Animals
Most children are born with an innate compassion for animals and many of us continue with this compassion through adulthood. When surveyed, the majority of people do not want to see farmed animals suffer.
The food industry is aware of this and promotes pictures of happy barnyard animals with plenty of room, roaming freely outside, and enjoying the sunshine. This is just marketing or “humane-washing,” and not the reality for the vast majority of farmed animals who suffer tremendously.
Factory farming is a relatively new development that has taken over the agriculture industry to lower costs and produce a large number of animals in small spaces, essentially treating animals as if they are machines or non-feeling beings. Small family farms cannot compete and either need to conform or go out of business.

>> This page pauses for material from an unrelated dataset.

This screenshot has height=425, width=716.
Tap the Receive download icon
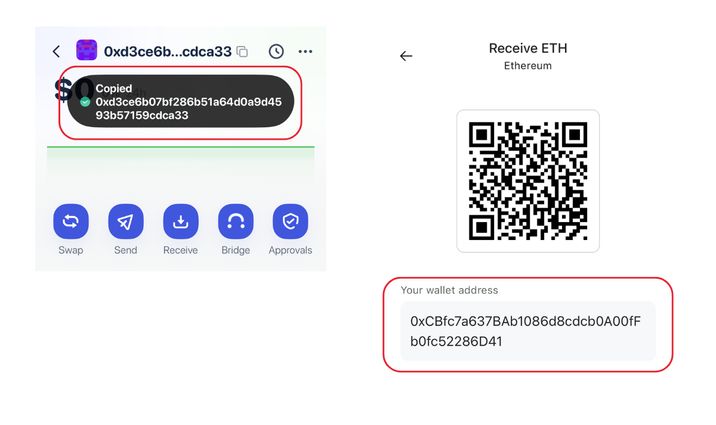coord(181,221)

Factory farms deprive animals of all of their innate needs. Farmed animals, like our companion animals, suffer pain and mourn loss, and experience emotions like pleasure, boredom, fear and loneliness. Yet, they have been bred to grow so quickly they live in pain and sometimes their legs cannot even hold their weight. Some are confined in cages and not even given enough room to turn around. Most are kept indoors with so many other animals that the air is toxic and burns their lungs. They are artificially inseminated and have their young taken away at birth or soon after. They are dehorned, debeaked, castrated and pigs’ tails are cut off, all without anesthesia, to make it easier to “care” for them. There are far too many problems with factory farming to list them all.